4. VT2 in cycling: the key to accelerations and attacks
In a peloton:
An attack requires a brief pass over VT2
A restart after a turn requires stable ventilation
Holding the wheel requires precise breathing control
Cyclists with a low VT2: → explode on accelerations → accumulate too much acidity → react to the race rather than control it
Cyclists with a high VT2: → can repeat efforts → attack harder → remain efficient on short climbs
5. VT2 in running: maintaining pace and sprinting efficiently
In running:
a final sprint relies on the ability to push back acidosis
a long acceleration takes place around VT2
Technical trails require frequent restarts.

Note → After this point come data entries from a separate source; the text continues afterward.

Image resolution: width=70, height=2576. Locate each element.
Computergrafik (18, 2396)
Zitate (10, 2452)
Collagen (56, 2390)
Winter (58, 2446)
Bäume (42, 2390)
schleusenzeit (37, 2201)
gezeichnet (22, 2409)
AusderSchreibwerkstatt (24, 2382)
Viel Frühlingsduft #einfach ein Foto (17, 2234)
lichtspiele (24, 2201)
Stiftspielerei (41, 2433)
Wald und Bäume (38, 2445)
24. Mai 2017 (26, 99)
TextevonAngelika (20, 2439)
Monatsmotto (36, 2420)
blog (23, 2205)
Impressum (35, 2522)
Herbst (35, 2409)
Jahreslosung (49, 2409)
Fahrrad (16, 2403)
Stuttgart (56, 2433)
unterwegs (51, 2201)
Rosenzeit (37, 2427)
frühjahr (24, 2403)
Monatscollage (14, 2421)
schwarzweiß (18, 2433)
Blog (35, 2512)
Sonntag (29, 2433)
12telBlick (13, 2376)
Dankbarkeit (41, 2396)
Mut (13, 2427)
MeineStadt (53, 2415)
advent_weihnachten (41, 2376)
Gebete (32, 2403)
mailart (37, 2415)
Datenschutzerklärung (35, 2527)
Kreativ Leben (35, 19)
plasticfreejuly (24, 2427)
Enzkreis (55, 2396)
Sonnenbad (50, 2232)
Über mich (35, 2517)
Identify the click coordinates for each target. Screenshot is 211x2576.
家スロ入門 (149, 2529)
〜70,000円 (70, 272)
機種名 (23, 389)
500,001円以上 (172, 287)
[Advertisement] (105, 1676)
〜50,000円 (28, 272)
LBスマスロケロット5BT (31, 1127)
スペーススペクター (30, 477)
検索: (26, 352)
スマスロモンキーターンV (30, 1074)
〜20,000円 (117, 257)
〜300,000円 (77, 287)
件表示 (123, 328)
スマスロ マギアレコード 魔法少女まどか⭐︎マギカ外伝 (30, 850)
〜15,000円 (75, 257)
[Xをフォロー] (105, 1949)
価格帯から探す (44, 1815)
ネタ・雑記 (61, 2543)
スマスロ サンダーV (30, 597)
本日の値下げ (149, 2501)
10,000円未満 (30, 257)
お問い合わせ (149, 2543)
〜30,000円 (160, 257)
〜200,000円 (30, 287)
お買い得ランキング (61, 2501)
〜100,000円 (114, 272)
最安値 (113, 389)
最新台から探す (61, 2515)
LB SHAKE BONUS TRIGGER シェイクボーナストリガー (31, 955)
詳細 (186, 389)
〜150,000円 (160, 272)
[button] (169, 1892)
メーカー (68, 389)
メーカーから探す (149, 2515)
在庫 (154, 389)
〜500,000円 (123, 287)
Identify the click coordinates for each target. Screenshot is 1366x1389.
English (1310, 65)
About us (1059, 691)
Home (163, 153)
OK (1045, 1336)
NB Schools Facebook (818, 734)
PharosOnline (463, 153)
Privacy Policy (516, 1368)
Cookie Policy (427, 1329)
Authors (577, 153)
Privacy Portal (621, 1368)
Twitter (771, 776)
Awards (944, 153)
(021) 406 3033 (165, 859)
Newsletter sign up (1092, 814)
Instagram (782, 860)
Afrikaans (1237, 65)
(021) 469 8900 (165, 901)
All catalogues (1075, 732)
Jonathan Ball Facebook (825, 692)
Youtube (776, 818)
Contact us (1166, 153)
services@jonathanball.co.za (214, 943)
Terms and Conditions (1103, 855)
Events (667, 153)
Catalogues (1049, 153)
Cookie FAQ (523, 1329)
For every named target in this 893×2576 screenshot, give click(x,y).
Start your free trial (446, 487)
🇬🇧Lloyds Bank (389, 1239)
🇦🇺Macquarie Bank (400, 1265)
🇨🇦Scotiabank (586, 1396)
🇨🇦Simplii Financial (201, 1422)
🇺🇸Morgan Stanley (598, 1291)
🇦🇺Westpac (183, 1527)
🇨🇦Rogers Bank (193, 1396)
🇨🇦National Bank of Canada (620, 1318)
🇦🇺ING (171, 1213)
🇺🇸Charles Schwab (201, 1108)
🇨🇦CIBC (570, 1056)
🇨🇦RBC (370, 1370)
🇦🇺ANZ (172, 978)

If you cross VT2 too early:
🔥 Breathing becomes disorganized
🔥 The stride loses its economy
🔥 The quadriceps quickly become fatigued
6. How to improve VT2 with intelligent breathing training
🔹 1. Work at the ventilatory threshold (around VT2)
2 × 12 min
3 × 8 min
4 × 6 min
Objective: to delay the onset of acidosis.
🔹 2. High-intensity intervals (above VT2)
30"/30"
45"/45"
1'/1'
Objective: to improve the ability to repeat lactic acid efforts.
🔹 3. Breathing technique work
long exhalations to expel CO₂
abdominal breathing under stress
stabilization of respiratory rate
7. How ZoneX helps master VT2
With ZoneX you can:
Identify your VT2 precisely in less than 10 minutes
monitor the stability of your ventilation in real time
detecting respiratory drift before it escalates
calibrate your threshold sessions without errors
monitor respiratory fatigue
analyze your ability to repeat intense efforts
👉 Without an understanding of VT2, explosive efforts are random.
👉 With ZoneX, they become a controlled strategy .
Conclusion
VT2 is not just an endurance threshold: it is the strategic threshold for all athletes who need to accelerate, sprint or restart.
A well-developed VT2 allows you to:
sprint faster
restart more often
recover faster
to withstand higher intensity
improve performance in competition
👉 To gain explosiveness, you must first understand your breathing.
👉 To understand your breathing, you need to measure your thresholds.